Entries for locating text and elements
################

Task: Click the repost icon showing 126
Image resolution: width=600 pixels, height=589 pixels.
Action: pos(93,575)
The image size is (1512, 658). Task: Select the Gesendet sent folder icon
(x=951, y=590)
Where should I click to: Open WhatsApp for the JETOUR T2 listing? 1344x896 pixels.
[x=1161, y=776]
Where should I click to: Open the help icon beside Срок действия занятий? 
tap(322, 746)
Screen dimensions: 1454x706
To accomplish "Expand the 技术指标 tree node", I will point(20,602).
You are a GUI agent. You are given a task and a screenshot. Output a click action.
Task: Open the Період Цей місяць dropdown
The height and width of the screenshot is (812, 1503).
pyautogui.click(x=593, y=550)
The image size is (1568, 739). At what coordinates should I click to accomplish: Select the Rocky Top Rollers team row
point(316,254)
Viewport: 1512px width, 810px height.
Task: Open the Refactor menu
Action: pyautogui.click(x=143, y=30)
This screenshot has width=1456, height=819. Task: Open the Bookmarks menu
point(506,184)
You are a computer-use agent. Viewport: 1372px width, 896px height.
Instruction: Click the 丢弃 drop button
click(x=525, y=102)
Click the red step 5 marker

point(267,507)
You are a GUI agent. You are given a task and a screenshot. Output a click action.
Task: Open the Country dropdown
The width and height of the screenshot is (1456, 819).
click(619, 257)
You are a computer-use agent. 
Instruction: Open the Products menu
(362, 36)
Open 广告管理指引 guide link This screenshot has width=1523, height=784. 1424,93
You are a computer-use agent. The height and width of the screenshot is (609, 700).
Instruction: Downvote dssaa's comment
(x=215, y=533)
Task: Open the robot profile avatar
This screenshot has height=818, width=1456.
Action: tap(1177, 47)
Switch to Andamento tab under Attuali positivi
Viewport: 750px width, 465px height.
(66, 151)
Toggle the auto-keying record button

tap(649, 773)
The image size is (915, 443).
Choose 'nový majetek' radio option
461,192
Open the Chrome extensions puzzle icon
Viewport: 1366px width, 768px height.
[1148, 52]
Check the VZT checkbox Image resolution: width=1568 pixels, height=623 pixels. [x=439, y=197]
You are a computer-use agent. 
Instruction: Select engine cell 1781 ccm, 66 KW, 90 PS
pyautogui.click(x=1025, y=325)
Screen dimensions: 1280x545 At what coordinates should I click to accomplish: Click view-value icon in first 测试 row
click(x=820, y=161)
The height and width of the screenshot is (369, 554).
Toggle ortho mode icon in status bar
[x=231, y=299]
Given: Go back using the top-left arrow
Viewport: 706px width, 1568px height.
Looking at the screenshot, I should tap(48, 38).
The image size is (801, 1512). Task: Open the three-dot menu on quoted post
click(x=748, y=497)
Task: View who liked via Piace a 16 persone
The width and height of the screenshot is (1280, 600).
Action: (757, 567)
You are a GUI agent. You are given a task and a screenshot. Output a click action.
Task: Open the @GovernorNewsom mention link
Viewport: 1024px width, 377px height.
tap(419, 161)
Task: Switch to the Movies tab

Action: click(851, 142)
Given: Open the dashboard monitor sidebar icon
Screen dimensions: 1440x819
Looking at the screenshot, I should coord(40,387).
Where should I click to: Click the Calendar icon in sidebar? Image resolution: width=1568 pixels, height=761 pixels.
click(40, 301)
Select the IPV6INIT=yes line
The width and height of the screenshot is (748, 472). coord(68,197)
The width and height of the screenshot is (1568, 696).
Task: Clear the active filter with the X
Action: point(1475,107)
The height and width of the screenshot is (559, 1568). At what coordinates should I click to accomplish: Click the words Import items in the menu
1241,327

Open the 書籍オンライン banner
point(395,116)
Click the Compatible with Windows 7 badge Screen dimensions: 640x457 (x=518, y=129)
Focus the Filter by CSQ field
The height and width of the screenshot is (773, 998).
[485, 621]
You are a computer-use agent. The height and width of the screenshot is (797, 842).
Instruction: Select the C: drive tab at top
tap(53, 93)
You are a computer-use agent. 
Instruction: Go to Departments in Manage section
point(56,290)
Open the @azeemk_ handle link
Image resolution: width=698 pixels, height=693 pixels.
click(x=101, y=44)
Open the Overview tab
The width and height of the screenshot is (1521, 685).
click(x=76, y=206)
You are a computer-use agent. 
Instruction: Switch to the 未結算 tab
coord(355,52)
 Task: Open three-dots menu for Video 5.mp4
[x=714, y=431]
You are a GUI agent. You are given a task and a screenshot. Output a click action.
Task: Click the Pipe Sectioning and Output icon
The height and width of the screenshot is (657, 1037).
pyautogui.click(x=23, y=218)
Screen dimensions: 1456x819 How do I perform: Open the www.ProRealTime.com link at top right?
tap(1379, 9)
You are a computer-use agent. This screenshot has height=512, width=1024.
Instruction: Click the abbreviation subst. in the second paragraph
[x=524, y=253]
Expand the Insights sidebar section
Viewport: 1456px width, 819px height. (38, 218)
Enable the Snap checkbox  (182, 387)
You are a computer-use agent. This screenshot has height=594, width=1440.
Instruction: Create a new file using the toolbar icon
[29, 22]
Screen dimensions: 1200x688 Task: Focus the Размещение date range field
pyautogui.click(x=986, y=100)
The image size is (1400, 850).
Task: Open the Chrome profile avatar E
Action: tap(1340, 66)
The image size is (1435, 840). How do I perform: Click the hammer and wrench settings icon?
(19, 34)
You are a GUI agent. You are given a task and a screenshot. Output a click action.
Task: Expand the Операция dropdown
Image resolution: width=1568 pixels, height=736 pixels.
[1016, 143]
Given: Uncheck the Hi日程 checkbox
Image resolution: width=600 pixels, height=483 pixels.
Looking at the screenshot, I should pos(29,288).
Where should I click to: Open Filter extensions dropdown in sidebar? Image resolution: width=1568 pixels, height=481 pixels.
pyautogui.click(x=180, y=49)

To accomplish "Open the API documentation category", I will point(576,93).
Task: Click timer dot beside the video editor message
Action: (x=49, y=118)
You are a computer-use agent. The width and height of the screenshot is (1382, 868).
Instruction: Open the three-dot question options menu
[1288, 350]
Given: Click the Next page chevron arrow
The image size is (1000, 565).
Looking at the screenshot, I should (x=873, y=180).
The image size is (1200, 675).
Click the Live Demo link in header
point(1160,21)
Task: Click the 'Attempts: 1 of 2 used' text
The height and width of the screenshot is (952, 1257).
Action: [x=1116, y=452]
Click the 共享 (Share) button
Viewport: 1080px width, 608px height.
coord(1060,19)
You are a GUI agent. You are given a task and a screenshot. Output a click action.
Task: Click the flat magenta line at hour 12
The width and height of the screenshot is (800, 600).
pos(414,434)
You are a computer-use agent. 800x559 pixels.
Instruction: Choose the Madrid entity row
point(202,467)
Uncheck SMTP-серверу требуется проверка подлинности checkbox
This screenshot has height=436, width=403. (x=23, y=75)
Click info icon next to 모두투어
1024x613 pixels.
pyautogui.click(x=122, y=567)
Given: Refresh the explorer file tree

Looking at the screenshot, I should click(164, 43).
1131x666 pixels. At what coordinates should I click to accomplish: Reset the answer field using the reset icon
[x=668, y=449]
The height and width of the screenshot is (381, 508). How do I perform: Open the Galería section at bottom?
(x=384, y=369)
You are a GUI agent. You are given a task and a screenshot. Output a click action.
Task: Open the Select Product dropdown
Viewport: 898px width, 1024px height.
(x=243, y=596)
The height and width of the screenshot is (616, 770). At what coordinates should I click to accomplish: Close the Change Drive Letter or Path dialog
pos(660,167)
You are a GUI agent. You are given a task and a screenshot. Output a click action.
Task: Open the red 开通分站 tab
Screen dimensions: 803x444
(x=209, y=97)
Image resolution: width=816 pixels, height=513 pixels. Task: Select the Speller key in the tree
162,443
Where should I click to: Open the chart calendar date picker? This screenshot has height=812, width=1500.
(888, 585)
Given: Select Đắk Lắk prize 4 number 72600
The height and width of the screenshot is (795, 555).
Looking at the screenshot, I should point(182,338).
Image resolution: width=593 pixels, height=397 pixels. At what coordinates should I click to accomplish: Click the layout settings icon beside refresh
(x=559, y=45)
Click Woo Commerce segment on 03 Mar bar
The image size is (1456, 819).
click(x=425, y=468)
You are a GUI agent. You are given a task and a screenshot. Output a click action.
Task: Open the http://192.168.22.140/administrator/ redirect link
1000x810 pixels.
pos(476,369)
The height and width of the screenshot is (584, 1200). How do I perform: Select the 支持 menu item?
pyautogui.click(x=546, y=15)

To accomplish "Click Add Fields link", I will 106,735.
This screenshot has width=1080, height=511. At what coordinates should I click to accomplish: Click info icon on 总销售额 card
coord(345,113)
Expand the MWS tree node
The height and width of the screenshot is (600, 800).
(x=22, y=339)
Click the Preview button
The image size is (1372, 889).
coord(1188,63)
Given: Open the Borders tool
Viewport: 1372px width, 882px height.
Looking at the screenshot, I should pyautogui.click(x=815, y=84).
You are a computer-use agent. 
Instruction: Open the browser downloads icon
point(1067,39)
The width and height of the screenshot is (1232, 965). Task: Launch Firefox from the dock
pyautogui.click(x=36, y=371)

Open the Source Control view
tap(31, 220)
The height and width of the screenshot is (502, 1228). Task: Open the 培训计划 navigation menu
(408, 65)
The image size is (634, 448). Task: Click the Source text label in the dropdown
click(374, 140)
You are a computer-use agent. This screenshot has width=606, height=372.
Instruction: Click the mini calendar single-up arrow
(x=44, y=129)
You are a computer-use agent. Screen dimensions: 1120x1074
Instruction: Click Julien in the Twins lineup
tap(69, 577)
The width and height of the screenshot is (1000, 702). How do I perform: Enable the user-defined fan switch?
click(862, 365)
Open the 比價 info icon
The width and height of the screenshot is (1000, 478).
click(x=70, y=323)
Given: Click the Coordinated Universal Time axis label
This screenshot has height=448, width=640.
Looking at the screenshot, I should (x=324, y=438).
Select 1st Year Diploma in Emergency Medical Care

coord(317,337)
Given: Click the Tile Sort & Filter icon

################

### [The problem]
Copy the records word for word, everything from the first line down to the line containing "click(x=525, y=102)".

### [Answer to the problem]
Task: Click the repost icon showing 126
Image resolution: width=600 pixels, height=589 pixels.
Action: pos(93,575)
The image size is (1512, 658). Task: Select the Gesendet sent folder icon
(x=951, y=590)
Where should I click to: Open WhatsApp for the JETOUR T2 listing? 1344x896 pixels.
[x=1161, y=776]
Where should I click to: Open the help icon beside Срок действия занятий? 
tap(322, 746)
Screen dimensions: 1454x706
To accomplish "Expand the 技术指标 tree node", I will point(20,602).
You are a GUI agent. You are given a task and a screenshot. Output a click action.
Task: Open the Період Цей місяць dropdown
The height and width of the screenshot is (812, 1503).
pyautogui.click(x=593, y=550)
The image size is (1568, 739). At what coordinates should I click to accomplish: Select the Rocky Top Rollers team row
point(316,254)
Viewport: 1512px width, 810px height.
Task: Open the Refactor menu
Action: pyautogui.click(x=143, y=30)
This screenshot has width=1456, height=819. Task: Open the Bookmarks menu
point(506,184)
You are a computer-use agent. Viewport: 1372px width, 896px height.
Instruction: Click the 丢弃 drop button
click(x=525, y=102)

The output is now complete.